▶ **Text segment**:
The newspaper conducted focus groups, and night after night I listened to tale after tale of a profound anxiety—of debt and uncertainty and diminished expectations. There was hope too, but of a ragged and stubborn sort. I wrote about people in bankruptcy and people who’d lost once-secure manufacturing jobs and people who worried they’d never be able to retire and people burdened with student-loan debt. I stood in a garage with a mother holding back tears as her just-graduated son backed a loaded-down midsize economy car out of the driveway and onto the street where he’d grown up, a street called Bittersweet Lane. This was the last of her three children, her last child to leave, on his way to New York City to test his possibility.
I picked up a ringing telephone two weeks later to learn that her husband had just been laid off, followed by the hardest words of the contemporary American middle class:
“Now what?”
* * *
I conducted this work in a newsroom that was itself living those very concerns. The Beacon Journal had, like all American newspapers in the past dozen years, suffered deeply declining circulation and revenues and severe cutbacks in personnel and resources. A 2012 report identified the newspaper industry as having suffered the worst decline of any American industry between 2007 and 2011. My own newsroom had been hit with the first layoffs in its history in 2001, when the staff was cut via pink slips and buyouts. In 2006, Knight Ridder was purchased by the McClatchy newspaper chain, which immediately jettisoned the twelve lowest-performing newspapers. We were one of them. I’ve never been in a more anxious workplace.
Waiting to find out who’d buy us, the staff in the old newspaper offices heaved with uncertainty and worry. Within a couple of months, the company was purchased by a Canadian publisher, David Black, who, in a memo to the staff, said there would be no layoffs. Almost immediately upon taking ownership, he eliminated 25 percent of the news staff.
When I had joined the paper twelve years before, the newsroom employed around 200 people. When Black took over, the paper was at about 160. After his first round of staff cuts, it was down to about 120.
So maybe it’s not such a surprise that David Knox was able to foresee the coming recession. Reporting on the plight of the middle class from within the Akron newsroom that year was kind of like studying whale depopulation from aboard a sinking ship.

▶ **Supplied information**:

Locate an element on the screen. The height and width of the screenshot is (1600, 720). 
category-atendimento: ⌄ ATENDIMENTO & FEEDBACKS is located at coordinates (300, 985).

▶ **Work item A**: Quote the newspaper passage from "When I had joined" to "to about 120.".
▶ **Work item B**: Continue the newspaper passage, picking up right after its final sentence.
The data come from a separate, unrelated source.

▶ **Response area A**:
When I had joined the paper twelve years before, the newsroom employed around 200 people. When Black took over, the paper was at about 160. After his first round of staff cuts, it was down to about 120.

▶ **Response area B**:
All year, I visited with and wrote about people whose lives reflected the truths of the postindustrial Midwest. It wasn’t an entirely bleak story. It wasn’t as simple as campaign narratives would suggest. Some of the people who’d suffered most had reinvented themselves in remarkable and uplifting ways. Many people—probably most—were carrying on, concerned, but resolute. Most of us felt that we were doing our best within a system that felt dangerous, volatile, strained by conditions that had been maturing over the past generation—the very generation into which I’d been born.
And so, as the election season picked up pace in the fall and the economy was quickly rising to the forefront as the dominant American concern, word spread around the newspaper that another round of staff cuts was coming. The owner would be offering buyouts. This might be the last chance for any of us to get out on our own terms.
I decided to leave.
* * *
Here’s a Paris story.
Or close enough, anyway. To my parochial mind, any story about France may as well be a Paris story.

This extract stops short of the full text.